At least 35 lessons are added to the site each year, now totaling just under 1,700 lessons. About 70 colleges have partnered with the site to provide lesson ideas, which are peer-reviewed and tested before they’re made live. About two years ago, a group of CU Boulder students started creating videos to go along with the lessons.

Courtney Van der Linden, a high school science teacher at Monarch High School in Louisville, said she uses TeachEngineering as a springboard for ideas.

“Engineering is a great way to do stuff hands-on,” Van der Linden said, later adding that the website is an important resource, because hands-on lessons don’t always go well the first few times, she said, so this gives teachers ideas that are “tried and tested.”

Van der Linden received her master’s degree at CU Boulder, where she was taught how to teach engineering in the classroom by one of her professors.
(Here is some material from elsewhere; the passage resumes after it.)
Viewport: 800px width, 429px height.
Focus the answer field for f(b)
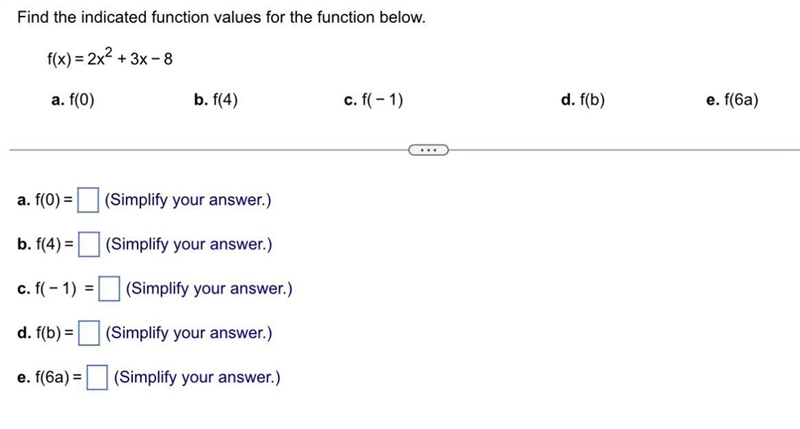89,333
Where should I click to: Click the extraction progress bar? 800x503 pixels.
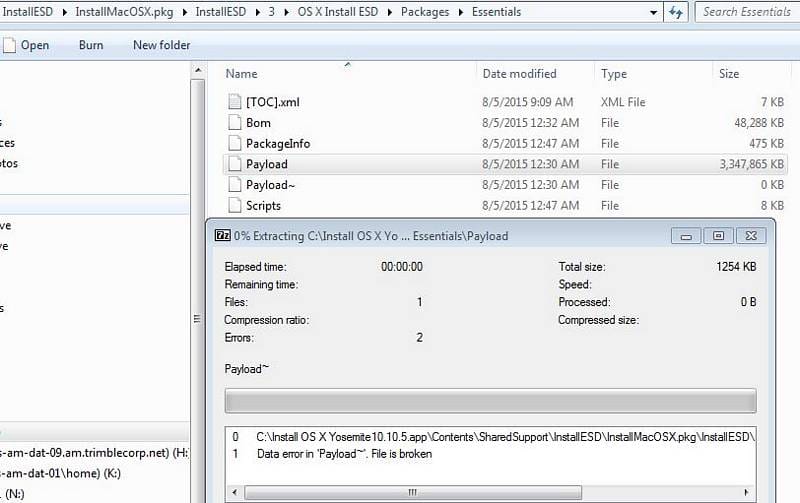(x=490, y=402)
This inspired her to bring engineering projects to her students.

She realized the projects are fun, applicable to science and help students get engaged with learning.

“Engineering is essentially problem solving,” she said. “It’s a good way to help kids not only find their own careers, but also learn how to solve problems.”

The students love the projects, Van der Linden said. While students don’t usually take advantage of teacher office hours, their popularity rises whenever her class is working on a project like building a bridge.

Sullivan said that children can see television shows about police or doctors and have some understanding of what they do, but “engineering is a secret and they think they need to be brilliant to do it.”

The goal of the project was to make engineering, and the way of thinking behind it, accessible in an equitable way. Engineering teaches students how to learn through failure, Sullivan said, while helping them become aware of ethics and environmental issues.

While other disciplines, such as physics, make people focus on getting the right answer, Sullivan said that engineering is about considering all of the factors.

“Engineering is about making things for humanity and the planet,” she said.

Sullivan said the project lets them impact more children than their jobs at CU Boulder otherwise would. Each teacher who uses the site impacts 25 to 125 children each day, and so far millions of unique users from across the world have accessed the site.

To ensure it’s useful to teachers, Sullivan said they strive to align lessons with general science requirements and also consider feedback they get from teachers on that aspect and others.

TeachEngineering is also the only STEM library trying out a “show more courses like this” algorithm, akin to streaming websites. Researchers at the College of Business at Oregon State University helps the site with user research. Their newest algorithm is 14% more accurate.

Sullivan said the next steps are to continue working on their reach, to partner with organizations to market the site and to continue analyzing user feedback to improve the site.

“We’re very motivated by equity and social justice,” she said.